Email: Daily summaries, reports, non-urgent information.
Dashboard: Everything else. Details available when you look, no push notification.
Building a Notification System
Simple architecture: Event --> Notification Router --> Channel-Specific Senders --> Telegram/Discord/Email/SMS
Router Logic:
- •Classify event severity
- •Apply throttling (don't send 100 alerts per minute)
- •Route to appropriate channel(s)
Throttling is Critical: If an error occurs 1000 times per minute, you don't need 1000 notifications. Aggregate and summarize.

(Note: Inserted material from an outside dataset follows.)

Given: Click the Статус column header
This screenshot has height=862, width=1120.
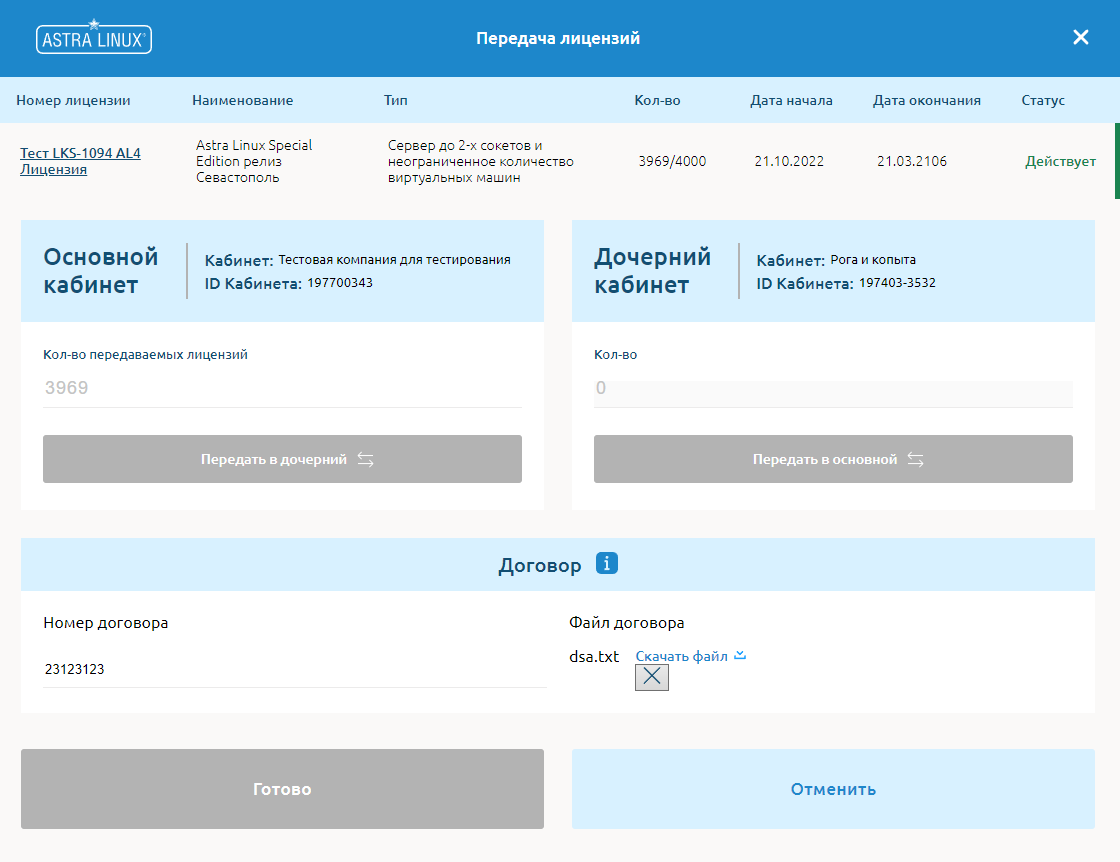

What Notifications to Send
Always Notify:
- •System start/stop
- •Trade executions (entry and exit)
- •Risk limit breaches
- •Position mismatches
- •Significant P&L changes
Conditionally Notify:
- •Signal generation (optional, can be noisy)
- •Minor errors (aggregate into digest)
- •Performance metrics (daily summary)
Never Notify:
- •Routine operations
- •Debug information
- •Expected errors that self-resolve
Signal Notifications
For each trade signal, include:
- •Direction (LONG/SHORT)
- •Asset and exchange
- •Entry price
- •Stop loss level
- •Position size
- •Strategy/edge that generated it
Example: "LONG BTC @ $95,000 | Stop: $93,100 | Size: 0.1 BTC | Edge: DPO_PVOL_2h"
Daily Summary Reports
Send daily at a consistent time:
- •P&L for the day
- •Win/loss count
- •Current positions
- •Notable events
- •System health summary
Automate these. Manual reporting means it won't happen consistently.
Monitoring Your Monitoring
Meta, but important: What happens if your monitoring system fails?
- •Have a heartbeat: If you don't receive a "system healthy" message every hour, something's wrong
- •Use external monitoring: A third-party service that checks if your systems are reachable
- •Redundant channels: If Telegram is down, alerts should fall back to email
Takeaway
Good monitoring is invisible when things work and invaluable when they don't. Invest in dashboards that show system health at a glance and alerts that tell you exactly what's wrong and what to do about it.